The undeniable lure of smartphones

Sitting here without my laptop inhibits me somewhat in my day to day activities which I mostly conduct online. I mean, yes, smartphones are very handy and its abilities to create most online things are almost limitless, but I do like typing on a keyboard at least when a lot of words are required.

And, I like using a mouse. 🤷‍♀️

But I didn’t pack up all my electronics on my trip back to the city from the burbs. It was supposed to be a short one, but now it’s been extended for a thing with a kid.

That’s ok. I have access to a laptop if need be. In fact, I’m taking a class today, a webinar, which means I’ll need someone to pair my headphones to their device I’ll be borrowing so I can participate without interrupting noises.

All this makes me think about how electronics have dramatically changed our lives since my highschool days. But the question is, has life become easier? Or more complicated?

## Material supplied
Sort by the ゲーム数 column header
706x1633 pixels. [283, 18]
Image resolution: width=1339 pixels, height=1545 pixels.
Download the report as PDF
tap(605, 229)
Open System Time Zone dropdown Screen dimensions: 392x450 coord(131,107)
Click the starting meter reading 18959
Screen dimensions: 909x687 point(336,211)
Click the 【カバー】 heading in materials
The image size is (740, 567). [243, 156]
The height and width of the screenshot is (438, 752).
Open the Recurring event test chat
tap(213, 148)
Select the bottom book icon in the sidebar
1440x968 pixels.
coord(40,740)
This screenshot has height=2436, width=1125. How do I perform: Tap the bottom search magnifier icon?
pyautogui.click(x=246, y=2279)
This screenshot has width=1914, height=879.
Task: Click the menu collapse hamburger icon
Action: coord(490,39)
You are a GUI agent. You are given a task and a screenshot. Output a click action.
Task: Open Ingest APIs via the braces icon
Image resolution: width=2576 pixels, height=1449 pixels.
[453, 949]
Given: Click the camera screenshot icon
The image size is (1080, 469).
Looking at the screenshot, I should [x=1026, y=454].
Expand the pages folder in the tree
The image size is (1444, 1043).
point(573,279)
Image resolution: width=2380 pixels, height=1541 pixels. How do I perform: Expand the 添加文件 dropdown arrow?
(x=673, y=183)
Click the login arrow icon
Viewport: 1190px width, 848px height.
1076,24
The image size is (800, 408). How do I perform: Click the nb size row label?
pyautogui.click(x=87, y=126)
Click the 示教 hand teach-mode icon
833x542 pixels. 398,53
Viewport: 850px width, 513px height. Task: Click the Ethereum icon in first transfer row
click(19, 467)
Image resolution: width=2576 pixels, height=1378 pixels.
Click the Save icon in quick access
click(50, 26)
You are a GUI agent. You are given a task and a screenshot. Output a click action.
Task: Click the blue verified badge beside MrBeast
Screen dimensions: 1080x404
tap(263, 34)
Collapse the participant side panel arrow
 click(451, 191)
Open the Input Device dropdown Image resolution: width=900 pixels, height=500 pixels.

## Work to do
A) Set down the part of the smartphones post between "The undeniable lure" and "with a kid.", inclusive, word for word.
B) In the smartphones post, what does the writer say they are taking today?

## Answers to the exercises
A)
The undeniable lure of smartphones

Sitting here without my laptop inhibits me somewhat in my day to day activities which I mostly conduct online. I mean, yes, smartphones are very handy and its abilities to create most online things are almost limitless, but I do like typing on a keyboard at least when a lot of words are required.

And, I like using a mouse. 🤷‍♀️

But I didn’t pack up all my electronics on my trip back to the city from the burbs. It was supposed to be a short one, but now it’s been extended for a thing with a kid.

B) A class, a webinar.